The TUC warned this week that disabled people were set to face some of the highest rates of job losses, with many unlawfully targeted for redundancy by their employers.
In a statement issued at the annual TUC Congress, which was held online for the first time, the TUC general council said that disabled people who had been asked to shield during the crisis had been “particularly badly let down by government”.
Many were now at risk of losing their jobs because they could not travel safely to work or carry out their job roles safely, the general council said, but were being denied continued access to the government’s job retention scheme, which is due to close this autumn.
It said that by insisting that the scheme would remain closed to new applicants and would close completely this autumn, the government was “leaving too many people at unnecessary risk of redundancy”.
The statement, which also looked at the impact of the pandemic on wider structural inequalities, said that many disabled people were among those who do not earn enough to qualify for sick pay.
Graeme Ellis, co-chair of UNISON’s national disabled members’ committee, said the pandemic [watch his speech from one hour 55 minutes] had shown that inequality and unfairness were “hard-wired into working lives”.
He said: “Black workers and disabled workers are both twice as likely to die of coronavirus.
“That’s not an accident of birth, it’s because we are more likely to be in lower paid frontline jobs. And that’s because of discrimination.”
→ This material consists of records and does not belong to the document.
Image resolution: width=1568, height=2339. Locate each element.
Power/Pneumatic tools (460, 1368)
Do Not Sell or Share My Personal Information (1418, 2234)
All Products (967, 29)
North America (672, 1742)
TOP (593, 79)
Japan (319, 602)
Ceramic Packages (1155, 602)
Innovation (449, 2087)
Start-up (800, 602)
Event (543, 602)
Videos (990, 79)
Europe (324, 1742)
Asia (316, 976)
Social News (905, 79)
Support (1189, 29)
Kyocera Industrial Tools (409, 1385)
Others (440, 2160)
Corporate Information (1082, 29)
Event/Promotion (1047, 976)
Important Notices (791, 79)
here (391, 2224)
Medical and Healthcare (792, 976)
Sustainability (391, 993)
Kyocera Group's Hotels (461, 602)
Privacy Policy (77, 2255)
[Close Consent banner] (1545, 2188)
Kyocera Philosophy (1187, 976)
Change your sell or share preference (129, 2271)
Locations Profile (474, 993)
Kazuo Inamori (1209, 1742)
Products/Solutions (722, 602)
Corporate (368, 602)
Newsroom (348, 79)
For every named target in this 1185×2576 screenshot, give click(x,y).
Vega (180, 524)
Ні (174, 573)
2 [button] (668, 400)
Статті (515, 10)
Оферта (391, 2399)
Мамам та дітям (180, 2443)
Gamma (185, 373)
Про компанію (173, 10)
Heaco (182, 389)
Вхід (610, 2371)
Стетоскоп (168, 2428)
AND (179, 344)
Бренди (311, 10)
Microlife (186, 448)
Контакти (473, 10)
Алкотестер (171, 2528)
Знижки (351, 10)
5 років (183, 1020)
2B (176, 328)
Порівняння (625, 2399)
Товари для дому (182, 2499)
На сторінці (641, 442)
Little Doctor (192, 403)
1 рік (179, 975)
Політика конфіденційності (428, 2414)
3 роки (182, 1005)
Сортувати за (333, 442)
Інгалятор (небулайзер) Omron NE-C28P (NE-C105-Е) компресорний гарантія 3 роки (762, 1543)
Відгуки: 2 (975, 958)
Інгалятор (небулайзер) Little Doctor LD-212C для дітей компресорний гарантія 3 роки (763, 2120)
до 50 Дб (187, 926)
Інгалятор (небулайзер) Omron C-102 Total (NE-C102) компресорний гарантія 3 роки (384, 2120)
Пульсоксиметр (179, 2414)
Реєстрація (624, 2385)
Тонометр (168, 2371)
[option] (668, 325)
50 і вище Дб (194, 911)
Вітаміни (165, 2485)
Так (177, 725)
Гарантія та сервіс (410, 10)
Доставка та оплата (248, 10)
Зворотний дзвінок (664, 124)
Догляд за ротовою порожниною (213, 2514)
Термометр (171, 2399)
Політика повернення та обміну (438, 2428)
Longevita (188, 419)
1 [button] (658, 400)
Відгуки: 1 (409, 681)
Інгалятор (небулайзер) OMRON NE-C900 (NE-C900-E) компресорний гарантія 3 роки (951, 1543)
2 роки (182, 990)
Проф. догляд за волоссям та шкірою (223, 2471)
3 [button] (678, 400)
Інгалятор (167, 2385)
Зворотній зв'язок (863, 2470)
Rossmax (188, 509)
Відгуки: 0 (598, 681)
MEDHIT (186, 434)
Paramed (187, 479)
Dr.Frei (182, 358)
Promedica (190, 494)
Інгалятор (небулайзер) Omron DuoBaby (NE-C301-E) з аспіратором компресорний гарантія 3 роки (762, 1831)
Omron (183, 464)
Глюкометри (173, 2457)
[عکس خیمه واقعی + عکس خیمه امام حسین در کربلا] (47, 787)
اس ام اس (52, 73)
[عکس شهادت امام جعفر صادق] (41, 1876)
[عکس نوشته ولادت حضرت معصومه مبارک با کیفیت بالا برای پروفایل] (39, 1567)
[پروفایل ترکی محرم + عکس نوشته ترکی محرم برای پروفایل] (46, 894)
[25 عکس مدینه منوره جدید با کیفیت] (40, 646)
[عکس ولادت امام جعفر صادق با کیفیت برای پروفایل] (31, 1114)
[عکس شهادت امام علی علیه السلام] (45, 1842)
Ellis (pictured) said his employer had supported him to work from home as a benefits adviser during the pandemic, while the government’s Access to Work scheme had provided him with equipment such as a plasma screen and the software he needed.
But he said that many disabled workers were “forced to continue to go into the workplace even though they could have done their jobs from home, putting them at greater risk.
“Home working must be a reasonable adjustment for disabled people who want it and that must carry on into the future.”
Ellis called on the government to give disabled people a new right to work from home.
Steven McGurk, Community’s national executive council member representing the union’s disabled members, told congress [watch from two hours nine minutes] that many disabled people still felt unsafe and had not been able to return to the workplace.
He also said that disabled people were twice as likely to experience domestic violence, and that victims of abuse will have been spending extended periods of time with an abuser during the pandemic.
McGurk said the trade union movement must demand from the government that its plans for recovery from the pandemic tackle structural inequality.
He said: “The status quo is just not good enough. This means building inclusive institutions that are powerfully inclusive, a zero-tolerance attitude to discrimination, and taking action to protect victims of domestic violence.
“It means a decent wage and decent work for everyone, and opening access to all kinds of work to everyone.”